Material for the task: Begin

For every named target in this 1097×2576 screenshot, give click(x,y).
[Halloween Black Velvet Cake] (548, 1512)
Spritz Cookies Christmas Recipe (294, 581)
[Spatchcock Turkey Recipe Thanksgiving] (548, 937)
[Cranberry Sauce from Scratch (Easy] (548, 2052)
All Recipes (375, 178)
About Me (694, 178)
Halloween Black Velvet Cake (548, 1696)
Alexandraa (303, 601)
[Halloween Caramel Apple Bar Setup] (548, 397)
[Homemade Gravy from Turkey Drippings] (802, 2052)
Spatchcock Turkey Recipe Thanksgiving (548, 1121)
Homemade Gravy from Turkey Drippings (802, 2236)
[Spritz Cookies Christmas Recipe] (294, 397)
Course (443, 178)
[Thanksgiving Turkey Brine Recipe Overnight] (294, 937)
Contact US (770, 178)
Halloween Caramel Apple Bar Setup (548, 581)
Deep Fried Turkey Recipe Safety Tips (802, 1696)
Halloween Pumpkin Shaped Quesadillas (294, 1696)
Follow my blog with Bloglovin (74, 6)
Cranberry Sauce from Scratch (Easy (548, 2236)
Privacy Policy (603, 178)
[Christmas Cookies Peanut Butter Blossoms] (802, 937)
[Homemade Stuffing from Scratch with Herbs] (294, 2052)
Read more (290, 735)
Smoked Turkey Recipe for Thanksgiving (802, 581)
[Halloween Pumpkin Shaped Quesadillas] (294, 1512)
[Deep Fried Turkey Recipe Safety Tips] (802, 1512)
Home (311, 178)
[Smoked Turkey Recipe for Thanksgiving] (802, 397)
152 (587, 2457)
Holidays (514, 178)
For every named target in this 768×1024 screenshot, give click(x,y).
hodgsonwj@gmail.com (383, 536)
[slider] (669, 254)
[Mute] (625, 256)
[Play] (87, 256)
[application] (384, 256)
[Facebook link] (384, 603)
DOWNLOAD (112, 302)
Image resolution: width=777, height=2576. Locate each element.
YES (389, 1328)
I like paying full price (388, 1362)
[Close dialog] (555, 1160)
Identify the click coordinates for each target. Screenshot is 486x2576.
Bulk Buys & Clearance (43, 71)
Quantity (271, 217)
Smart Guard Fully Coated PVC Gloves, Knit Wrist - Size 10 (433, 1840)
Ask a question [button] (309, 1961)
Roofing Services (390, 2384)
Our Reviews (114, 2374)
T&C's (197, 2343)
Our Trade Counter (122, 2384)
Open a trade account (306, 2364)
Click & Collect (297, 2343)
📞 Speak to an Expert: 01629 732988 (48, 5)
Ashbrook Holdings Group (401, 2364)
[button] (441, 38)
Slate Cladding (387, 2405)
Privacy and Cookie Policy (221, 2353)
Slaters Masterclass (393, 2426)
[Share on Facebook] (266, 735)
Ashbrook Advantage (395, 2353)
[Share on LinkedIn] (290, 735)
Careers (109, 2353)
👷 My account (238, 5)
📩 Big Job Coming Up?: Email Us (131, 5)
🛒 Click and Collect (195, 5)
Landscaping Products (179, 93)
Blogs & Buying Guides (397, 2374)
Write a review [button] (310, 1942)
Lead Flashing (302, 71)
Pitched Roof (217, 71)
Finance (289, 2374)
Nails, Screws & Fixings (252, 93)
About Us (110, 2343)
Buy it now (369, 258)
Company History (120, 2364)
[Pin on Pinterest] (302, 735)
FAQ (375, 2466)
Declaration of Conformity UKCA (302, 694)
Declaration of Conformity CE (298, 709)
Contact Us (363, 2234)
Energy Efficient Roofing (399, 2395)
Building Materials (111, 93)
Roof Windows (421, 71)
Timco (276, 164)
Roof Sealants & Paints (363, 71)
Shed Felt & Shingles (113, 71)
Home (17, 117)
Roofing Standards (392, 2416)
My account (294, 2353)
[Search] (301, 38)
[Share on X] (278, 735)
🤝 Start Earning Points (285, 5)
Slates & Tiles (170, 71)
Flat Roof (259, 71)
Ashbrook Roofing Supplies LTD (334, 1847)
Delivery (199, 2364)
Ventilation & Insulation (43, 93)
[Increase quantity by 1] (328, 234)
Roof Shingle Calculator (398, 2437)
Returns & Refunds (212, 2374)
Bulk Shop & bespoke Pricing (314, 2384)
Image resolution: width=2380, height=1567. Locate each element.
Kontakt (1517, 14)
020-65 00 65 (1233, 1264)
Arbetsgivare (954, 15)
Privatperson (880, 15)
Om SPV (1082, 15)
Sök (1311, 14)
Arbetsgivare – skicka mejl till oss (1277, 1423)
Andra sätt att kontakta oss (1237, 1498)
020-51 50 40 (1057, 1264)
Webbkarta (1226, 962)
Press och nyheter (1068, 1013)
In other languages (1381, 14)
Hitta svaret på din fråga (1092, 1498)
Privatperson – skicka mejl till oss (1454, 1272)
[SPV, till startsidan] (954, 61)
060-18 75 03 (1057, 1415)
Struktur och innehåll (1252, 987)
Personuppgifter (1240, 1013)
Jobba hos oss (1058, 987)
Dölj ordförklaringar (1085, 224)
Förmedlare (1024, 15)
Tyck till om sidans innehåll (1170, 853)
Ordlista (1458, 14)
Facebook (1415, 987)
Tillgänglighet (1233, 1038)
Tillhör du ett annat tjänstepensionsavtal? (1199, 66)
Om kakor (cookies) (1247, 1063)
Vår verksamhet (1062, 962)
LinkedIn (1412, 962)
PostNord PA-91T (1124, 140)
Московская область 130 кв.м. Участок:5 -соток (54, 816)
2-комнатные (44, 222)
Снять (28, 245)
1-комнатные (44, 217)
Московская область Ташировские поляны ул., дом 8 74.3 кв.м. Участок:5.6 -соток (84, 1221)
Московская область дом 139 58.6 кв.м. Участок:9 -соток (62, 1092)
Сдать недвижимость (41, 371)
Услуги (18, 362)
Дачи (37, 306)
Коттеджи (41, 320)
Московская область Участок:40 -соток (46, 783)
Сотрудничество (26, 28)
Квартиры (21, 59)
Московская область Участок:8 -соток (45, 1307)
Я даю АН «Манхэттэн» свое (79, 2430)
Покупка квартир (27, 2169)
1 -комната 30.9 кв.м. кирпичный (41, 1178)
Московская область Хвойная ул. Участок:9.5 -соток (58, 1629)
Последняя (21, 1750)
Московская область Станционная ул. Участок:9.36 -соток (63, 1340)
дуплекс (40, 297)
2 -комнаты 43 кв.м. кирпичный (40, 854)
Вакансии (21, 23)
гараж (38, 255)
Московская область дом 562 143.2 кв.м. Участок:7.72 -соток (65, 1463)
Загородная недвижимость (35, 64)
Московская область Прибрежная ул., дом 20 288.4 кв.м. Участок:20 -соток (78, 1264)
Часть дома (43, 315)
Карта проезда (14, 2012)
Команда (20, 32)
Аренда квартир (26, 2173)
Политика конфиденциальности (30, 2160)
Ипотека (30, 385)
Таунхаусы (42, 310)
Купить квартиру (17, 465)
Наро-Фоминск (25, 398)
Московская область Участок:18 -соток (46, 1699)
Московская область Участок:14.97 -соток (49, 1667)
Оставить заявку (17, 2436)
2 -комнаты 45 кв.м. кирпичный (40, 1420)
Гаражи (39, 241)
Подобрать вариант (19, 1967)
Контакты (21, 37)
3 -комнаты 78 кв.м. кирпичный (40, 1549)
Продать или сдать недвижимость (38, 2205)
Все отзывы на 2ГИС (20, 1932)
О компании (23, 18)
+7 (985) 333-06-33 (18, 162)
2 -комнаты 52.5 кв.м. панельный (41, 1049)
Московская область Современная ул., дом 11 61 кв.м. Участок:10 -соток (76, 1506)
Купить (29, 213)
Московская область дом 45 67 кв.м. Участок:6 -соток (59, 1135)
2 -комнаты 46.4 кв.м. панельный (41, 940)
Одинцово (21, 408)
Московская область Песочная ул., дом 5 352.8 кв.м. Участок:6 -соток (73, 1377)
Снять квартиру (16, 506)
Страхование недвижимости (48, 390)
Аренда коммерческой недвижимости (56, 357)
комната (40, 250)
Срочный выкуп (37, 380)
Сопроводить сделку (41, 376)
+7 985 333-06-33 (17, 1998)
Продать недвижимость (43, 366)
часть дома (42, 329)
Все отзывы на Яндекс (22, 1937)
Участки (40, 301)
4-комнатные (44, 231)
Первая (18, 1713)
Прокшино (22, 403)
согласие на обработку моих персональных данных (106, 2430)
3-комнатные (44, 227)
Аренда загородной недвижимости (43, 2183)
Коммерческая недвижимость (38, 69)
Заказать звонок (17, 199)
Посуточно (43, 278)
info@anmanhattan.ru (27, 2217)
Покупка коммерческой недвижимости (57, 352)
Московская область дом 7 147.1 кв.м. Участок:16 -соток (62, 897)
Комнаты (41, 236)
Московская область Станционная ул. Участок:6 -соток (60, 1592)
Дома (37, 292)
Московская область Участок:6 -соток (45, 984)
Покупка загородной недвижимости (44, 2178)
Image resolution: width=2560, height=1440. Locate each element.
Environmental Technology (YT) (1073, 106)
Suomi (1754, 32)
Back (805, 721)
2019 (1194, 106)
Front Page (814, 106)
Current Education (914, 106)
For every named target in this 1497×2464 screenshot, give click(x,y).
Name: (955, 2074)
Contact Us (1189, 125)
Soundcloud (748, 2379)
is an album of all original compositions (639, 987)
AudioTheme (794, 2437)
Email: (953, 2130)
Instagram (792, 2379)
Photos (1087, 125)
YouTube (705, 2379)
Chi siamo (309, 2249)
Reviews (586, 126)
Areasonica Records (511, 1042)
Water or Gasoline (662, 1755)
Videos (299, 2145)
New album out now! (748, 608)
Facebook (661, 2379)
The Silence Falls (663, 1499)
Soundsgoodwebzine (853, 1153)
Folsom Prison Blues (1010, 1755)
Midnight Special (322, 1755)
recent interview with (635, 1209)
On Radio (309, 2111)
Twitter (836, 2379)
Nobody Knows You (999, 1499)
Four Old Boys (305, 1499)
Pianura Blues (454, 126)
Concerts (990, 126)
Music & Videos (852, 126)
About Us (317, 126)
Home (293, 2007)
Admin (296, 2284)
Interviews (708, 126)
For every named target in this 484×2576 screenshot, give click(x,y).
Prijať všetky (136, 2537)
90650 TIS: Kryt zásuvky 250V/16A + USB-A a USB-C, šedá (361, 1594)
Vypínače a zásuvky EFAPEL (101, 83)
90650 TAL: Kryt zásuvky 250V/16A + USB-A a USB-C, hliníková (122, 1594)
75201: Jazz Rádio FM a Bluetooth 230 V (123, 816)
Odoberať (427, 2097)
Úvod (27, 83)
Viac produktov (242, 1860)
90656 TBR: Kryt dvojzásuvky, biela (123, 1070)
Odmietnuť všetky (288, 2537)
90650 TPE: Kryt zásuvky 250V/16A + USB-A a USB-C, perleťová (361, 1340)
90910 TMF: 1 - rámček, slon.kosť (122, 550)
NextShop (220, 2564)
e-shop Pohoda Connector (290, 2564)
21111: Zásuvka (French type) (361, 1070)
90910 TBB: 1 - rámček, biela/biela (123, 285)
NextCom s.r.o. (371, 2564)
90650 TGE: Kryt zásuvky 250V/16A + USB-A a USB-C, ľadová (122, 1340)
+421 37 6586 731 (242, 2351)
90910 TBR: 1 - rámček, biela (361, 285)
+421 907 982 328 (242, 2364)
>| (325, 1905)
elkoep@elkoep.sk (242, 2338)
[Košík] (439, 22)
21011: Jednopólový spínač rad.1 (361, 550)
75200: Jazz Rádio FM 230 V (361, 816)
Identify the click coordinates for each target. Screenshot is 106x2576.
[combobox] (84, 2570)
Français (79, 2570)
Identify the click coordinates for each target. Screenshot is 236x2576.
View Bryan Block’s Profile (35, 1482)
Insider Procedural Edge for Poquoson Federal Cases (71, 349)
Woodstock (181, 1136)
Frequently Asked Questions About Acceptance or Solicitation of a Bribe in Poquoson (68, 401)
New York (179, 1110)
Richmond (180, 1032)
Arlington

Material for the task: End

## Problem
Given the records above, reproduce precisely and only the lines between the line holding "Roofing Services (390, 2384)" and the line holding "Arbetsgivare (954, 15)", inclusive.

## Output
Roofing Services (390, 2384)
Our Reviews (114, 2374)
T&C's (197, 2343)
Our Trade Counter (122, 2384)
Open a trade account (306, 2364)
Click & Collect (297, 2343)
📞 Speak to an Expert: 01629 732988 (48, 5)
Ashbrook Holdings Group (401, 2364)
[button] (441, 38)
Slate Cladding (387, 2405)
Privacy and Cookie Policy (221, 2353)
Slaters Masterclass (393, 2426)
[Share on Facebook] (266, 735)
Ashbrook Advantage (395, 2353)
[Share on LinkedIn] (290, 735)
Careers (109, 2353)
👷 My account (238, 5)
📩 Big Job Coming Up?: Email Us (131, 5)
🛒 Click and Collect (195, 5)
Landscaping Products (179, 93)
Blogs & Buying Guides (397, 2374)
Write a review [button] (310, 1942)
Lead Flashing (302, 71)
Pitched Roof (217, 71)
Finance (289, 2374)
Nails, Screws & Fixings (252, 93)
About Us (110, 2343)
Buy it now (369, 258)
Company History (120, 2364)
[Pin on Pinterest] (302, 735)
FAQ (375, 2466)
Declaration of Conformity UKCA (302, 694)
Declaration of Conformity CE (298, 709)
Contact Us (363, 2234)
Energy Efficient Roofing (399, 2395)
Building Materials (111, 93)
Roof Windows (421, 71)
Timco (276, 164)
Roof Sealants & Paints (363, 71)
Shed Felt & Shingles (113, 71)
Home (17, 117)
Roofing Standards (392, 2416)
My account (294, 2353)
[Search] (301, 38)
[Share on X] (278, 735)
🤝 Start Earning Points (285, 5)
Slates & Tiles (170, 71)
Flat Roof (259, 71)
Ashbrook Roofing Supplies LTD (334, 1847)
Delivery (199, 2364)
Ventilation & Insulation (43, 93)
[Increase quantity by 1] (328, 234)
Roof Shingle Calculator (398, 2437)
Returns & Refunds (212, 2374)
Bulk Shop & bespoke Pricing (314, 2384)
Image resolution: width=2380, height=1567. Locate each element.
Kontakt (1517, 14)
020-65 00 65 (1233, 1264)
Arbetsgivare (954, 15)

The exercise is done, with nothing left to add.